▶ **ASSIGNMENT**: Copy exactly, and copy only, the lines from the one bearing "1024x365 pixels." through the final line of the records.

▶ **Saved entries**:
• • • • •

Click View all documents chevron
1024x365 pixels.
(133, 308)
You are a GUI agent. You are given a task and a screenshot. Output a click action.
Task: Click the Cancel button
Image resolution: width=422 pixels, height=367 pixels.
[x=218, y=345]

• • • • •

▶ **EXERCISE OUTPUT**:
1024x365 pixels.
(133, 308)
You are a GUI agent. You are given a task and a screenshot. Output a click action.
Task: Click the Cancel button
Image resolution: width=422 pixels, height=367 pixels.
[x=218, y=345]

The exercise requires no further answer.